Will TTF prices sell off towards NBP? We don’t think such a price move would be sustainable, as it would tighten NW European balances signiﬁcantly. For example, the steady decline in UK gas prices from 100 EUR/MWh in early April to 55 EUR/MWh earlier this week, before rebounding to 70 EUR today, has already led to a signiﬁcant drop in LNG imports into the region, which month to date have averaged 25% below April levels (Exhibit 5). If TTF followed suit, driving global LNG prices further down, this would likely support a rebound in LNG imports outside of Europe, reducing the volumes available for Europe. Further, we believe European domestic gas demand would also increase supported by higher industrial margins. This would ultimately lead to lower storage levels ahead of winter, increasing weather-related risks to the market and, hence, resulting in higher gas prices. As a result, as the NBP-TTF spread narrows with the normalization of Interconnector ﬂows, seasonally lower summer LNG imports, and Norway allocating most of the impact of its summer maintenance towards UK deliveries, we expect NBP to move higher, as opposed to TTF moving lower.
But with storage recovering so well, won’t gas prices drop? Yes, the more high gas prices do the work now to destroy demand and attract LNG, the less work will be left in 3Q22. Our 85 EUR/MWh 3Q22 TTF forecast, well below our 123 EUR 2Q22 forecast reﬂects that. Higher-than-expected storage levels at that time could even take levels close to a breach of storage capacity, resulting in further downside to prices. But, even in this case, we don’t believe this downside would be sustainable, with 4Q22 likely adding winter-weather risk premium to prices. Further, in the absence of normalized Russian ﬂows, Sum23 storage injections would once again depend on demand destruction and high LNG imports to take storage to comfortable levels ahead of the following winter.
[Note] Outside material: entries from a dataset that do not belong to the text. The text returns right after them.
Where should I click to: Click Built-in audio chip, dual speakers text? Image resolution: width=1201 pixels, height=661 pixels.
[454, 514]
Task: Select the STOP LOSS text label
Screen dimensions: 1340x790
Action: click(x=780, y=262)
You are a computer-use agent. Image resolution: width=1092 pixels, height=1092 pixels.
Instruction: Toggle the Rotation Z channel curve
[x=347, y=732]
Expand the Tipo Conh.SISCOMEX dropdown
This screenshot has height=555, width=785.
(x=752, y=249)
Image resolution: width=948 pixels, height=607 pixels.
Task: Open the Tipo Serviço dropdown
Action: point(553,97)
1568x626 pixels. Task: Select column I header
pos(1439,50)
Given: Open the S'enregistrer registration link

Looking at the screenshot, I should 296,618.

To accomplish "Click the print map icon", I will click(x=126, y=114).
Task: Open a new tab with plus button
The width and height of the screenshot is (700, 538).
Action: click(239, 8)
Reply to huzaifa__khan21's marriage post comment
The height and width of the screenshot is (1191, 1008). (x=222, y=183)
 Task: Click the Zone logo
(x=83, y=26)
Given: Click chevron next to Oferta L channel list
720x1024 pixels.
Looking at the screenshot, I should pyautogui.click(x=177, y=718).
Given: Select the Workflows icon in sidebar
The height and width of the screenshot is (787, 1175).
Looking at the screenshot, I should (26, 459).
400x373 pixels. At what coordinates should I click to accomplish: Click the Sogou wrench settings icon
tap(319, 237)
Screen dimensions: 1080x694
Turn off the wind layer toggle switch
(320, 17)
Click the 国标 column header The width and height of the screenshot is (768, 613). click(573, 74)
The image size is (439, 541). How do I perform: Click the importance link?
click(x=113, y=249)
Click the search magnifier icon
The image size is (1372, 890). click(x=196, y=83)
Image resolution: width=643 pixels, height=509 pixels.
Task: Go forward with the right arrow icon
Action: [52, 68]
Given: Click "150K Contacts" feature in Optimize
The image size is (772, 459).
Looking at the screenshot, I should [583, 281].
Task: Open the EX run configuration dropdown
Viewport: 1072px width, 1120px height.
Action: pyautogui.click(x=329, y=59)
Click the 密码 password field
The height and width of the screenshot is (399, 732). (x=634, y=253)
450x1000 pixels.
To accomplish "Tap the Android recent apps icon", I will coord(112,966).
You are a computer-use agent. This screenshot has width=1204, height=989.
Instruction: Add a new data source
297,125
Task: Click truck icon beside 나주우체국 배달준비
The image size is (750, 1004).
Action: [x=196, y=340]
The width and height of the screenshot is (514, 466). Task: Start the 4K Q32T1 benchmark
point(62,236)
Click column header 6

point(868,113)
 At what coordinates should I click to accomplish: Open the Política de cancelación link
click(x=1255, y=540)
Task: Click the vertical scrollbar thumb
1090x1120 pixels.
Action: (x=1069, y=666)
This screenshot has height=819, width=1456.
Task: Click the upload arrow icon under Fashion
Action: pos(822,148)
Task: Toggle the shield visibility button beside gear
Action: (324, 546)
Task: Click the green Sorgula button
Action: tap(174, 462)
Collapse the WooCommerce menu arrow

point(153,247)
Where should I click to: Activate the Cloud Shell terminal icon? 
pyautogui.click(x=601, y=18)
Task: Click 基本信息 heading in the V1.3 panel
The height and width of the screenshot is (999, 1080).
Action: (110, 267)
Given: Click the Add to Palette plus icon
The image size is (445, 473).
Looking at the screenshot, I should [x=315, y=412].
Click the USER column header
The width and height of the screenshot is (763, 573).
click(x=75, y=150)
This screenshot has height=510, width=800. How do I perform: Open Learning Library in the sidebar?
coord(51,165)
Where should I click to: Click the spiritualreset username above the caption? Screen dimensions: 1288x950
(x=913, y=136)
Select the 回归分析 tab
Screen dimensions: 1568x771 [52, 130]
This would in our view require, again, prices high enough to get it done. Our base case Sum23 TTF forecast is 75 EUR/MWh, reﬂecting the minimum price level at which we can observe industrial demand destruction.
How long will this market tightness last? We believe price-driven demand destruction will be needed in NW Europe until global LNG supplies increase signiﬁcantly. Higher supply availability will allow Europe to attract cargoes more cheaply throughout the year, helping lower the TTF price that balances the market. The next wave of global LNG projects that will allow this process to unfold is already under construction, but many don’t come online until 2025 or later. This suggests Sum24 TTF is still underpriced at 60 EUR/MWh, with 75 EUR/MWh the minimum price level at which we have observed industrial demand destruction. As we’ve discussed, the ﬂip side of this increase in global LNG availability are higher LNG exports out of the US, which we expect to support Sum25 Henry Hub prices at $4/mmBtu. Further, the potential for the US to play a role in replacing Russian gas to Europe more permanently can continue to add to US LNG export demand growth further out the curve (Exhibit 9). Combined with the potential growth in US industrial demand for gas as a result of the increased competitiveness of Henry Hub vs global gas prices for the next few years, we expect this process to continue to provide support to back-end Henry Hub prices.